MANIFESTO.com, Jakarta– BPJS dikabarkan mengalami defisit karena lebih besar pengeluaran dibandingkan pemasukan yang diterima. Anggaran BPJS paling terkuras untuk membiayai beberapa penyakit mematikan di Indonesia.

Menteri Kesehatan Republik Indonesia, Nila Moeloek, mengatakan bahwa iuran BPJS masih belum berimbang. Defisit terjadi karena jumlah pemasukan yang diperoleh BPJS tidak sesuai dengan yang mereka keluarkan, terutama pada beberapa penyakit tidak menular yang membutuhkan biaya mahal.

Bacaan Lainnya

“Iuran BPJS memang belum imbang. Masih ada perbedaan yang besar antara penerimaan dan pengeluaran.

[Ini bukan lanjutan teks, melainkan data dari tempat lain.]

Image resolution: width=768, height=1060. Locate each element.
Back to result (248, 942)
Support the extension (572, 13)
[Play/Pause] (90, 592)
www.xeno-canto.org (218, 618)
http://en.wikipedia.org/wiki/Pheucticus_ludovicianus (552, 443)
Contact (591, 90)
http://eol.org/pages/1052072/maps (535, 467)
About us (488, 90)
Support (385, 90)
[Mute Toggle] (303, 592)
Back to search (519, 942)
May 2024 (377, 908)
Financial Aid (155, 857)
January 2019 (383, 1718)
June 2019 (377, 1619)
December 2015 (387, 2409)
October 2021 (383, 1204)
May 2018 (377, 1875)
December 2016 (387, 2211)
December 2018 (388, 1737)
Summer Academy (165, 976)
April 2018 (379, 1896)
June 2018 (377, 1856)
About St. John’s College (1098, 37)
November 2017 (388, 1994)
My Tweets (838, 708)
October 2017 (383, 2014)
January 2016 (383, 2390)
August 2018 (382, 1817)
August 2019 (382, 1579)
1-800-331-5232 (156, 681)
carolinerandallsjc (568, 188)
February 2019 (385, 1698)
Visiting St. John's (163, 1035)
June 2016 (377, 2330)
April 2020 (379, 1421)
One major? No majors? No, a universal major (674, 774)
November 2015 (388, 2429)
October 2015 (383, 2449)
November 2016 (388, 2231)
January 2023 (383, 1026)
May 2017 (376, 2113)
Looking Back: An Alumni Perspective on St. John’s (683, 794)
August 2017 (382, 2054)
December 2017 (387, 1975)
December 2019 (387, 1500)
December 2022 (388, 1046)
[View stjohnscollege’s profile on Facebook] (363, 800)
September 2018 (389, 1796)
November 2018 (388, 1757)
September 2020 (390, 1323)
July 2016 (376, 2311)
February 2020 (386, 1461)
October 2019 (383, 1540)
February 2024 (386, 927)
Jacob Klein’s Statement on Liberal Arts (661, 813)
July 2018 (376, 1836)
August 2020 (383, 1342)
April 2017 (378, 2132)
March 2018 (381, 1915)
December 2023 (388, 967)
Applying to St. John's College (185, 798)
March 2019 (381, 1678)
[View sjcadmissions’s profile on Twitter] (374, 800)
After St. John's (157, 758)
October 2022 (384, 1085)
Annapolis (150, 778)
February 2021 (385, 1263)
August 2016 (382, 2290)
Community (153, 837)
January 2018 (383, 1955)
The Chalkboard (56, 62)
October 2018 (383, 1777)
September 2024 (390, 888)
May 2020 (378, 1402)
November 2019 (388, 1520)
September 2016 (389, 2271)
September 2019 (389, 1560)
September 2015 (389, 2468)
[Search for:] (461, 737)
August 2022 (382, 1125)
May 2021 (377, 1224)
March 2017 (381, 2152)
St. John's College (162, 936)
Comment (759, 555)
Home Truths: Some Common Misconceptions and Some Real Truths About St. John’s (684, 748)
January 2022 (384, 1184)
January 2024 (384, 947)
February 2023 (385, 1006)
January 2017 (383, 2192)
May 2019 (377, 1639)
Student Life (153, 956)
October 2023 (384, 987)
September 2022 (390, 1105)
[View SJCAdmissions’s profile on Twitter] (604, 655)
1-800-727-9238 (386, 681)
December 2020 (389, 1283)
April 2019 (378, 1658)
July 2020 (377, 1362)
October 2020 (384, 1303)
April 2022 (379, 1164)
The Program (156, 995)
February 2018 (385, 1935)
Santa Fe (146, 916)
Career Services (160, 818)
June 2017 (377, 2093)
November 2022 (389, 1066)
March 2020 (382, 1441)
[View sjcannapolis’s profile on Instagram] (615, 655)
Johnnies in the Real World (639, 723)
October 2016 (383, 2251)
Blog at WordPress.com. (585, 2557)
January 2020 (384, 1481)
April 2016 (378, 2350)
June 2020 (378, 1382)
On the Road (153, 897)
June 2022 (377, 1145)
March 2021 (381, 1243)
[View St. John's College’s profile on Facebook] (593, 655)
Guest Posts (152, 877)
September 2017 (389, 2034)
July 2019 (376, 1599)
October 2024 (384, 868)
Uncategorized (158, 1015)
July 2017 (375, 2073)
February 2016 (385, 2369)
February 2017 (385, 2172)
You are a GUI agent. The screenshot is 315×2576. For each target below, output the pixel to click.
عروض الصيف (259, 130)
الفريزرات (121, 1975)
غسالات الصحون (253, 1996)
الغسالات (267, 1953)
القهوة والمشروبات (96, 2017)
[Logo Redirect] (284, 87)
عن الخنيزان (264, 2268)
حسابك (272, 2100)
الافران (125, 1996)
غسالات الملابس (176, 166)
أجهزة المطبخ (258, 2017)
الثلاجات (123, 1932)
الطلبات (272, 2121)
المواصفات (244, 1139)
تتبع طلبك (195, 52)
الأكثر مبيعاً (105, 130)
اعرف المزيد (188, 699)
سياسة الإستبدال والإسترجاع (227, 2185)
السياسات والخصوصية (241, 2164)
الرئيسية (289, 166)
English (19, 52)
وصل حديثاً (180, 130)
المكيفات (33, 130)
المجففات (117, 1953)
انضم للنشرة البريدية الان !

Hasilnya penerimaan ini masih tidak cukup untuk pengeluaran besar terutama pada penyakit tidak menular,” terang Menkes Nila, dalam acara Dies Natalis ke-69 FKUI, Salemba, Jakarta Pusat seperti dikutip dari Okezone. .

Menurut data yang diperoleh Kementerian Kesehatan (Kemenkes) penyakit mematikan pertama yang menyerang masyarakat Indonesia adalah jantung dan stroke. Meski bukan penyakit baru, tapi masyarakat Indonesia masih tidak mampu menjaga kesehatannya supaya tehindar dari penyakit ini.

Tak hanya penyakit jantung, gagal ginjal juga menjadi penyakit kedua yang paling sering dialami masyarakat. Menurut Menkes Nila, dua penyakit inilah yang paling banyak menguras dana BPJS karena pasien harus menjalani hemodialisa untuk memperpanjang masa hidupnya.

“Penyakit jantung dan stroke masih yang tertinggi, kemudian gagal ginjal. Hampir semua dana BPJS habis untuk mengobati penyakit ini. Selain itu diabetes, hipertensi dan beberapa penyakit menular ikut meningkat,” lanjut Menkes Nila.

Mahalnya biaya pengobatan penyakit jantung membuat beberapa orang tergantung dengan BPJS. Namun, beberapa masyarakat yang tak bertanggung jawab hanya mengambil untung sesaat dengan adanya program pemerintah ini. Mereka hanya membayar iuran saat pengobatan, namun setelah selesai, maka ia tak lagi menunaikan kewajibannya.

“Orang kaya kalau sudah sakit jantung kan mahal. Karena mahal biasanya baru ikut BPJS. Tapi jika sudah selesai pengobatan, mereka berhenti dan tidak ikut lagi. Kasihan BPJS-nya. BPJS harus tetap berjalan, jadi kita harus perbaiki siapa yang bayar dan siapa yang disubsidi,” tutupnya.